Friday, November 11, 2005

Unexpected Origins

A week or so ago, Taggert over at A Random Walk discussed the ironic origins of the minimum wage bill.

Here's a quote from the article he references:

Progressives, including Richard Ely, Louis Brandeis, Felix Frankfurter, the Webbs in England etc., were interested not in protecting women but in protecting men and the race. Their goal was to get women back into the home, where they belonged, instead of abandoning their eugenic duties and competing with men for work.
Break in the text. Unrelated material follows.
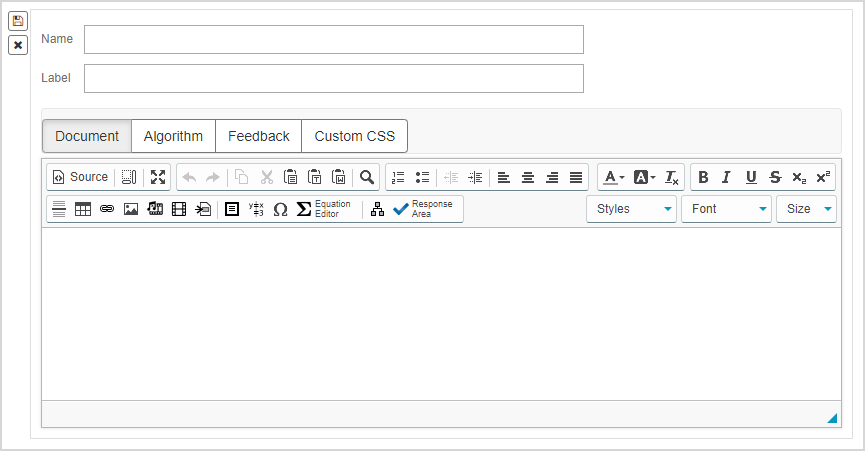Click the Save icon at top left

18,21
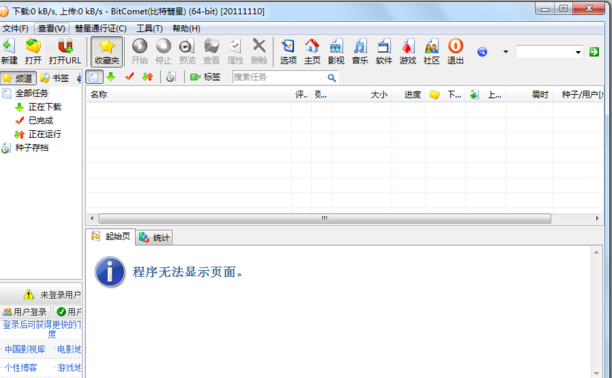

As it turns out, so-called Family Friendly policies seem to be following a somewhat similar pattern. I just re-read The Baby Boon by Burkett. In it, she points out one of the ironies of current Corporate work-life or family-friendly policies. In the mid-1900s, feminists decryed what was known as the "family wage". This was essentially a justification for paying men with wives and children higher wages not based on merit, but but on perceived need. It worked to the disfavor of working women, most of whom were single at that time. It also disadvantaged working mothers at the time, most of whom were minorities.

Ironically, Burkett argues that family-friendly policies do exactly the same thing, except now, they favor working mothers. Instead of paying people based on merit or productivity, wage and benefit subsidies in the form of work-life balance policies are heavily weighted toward those with kids.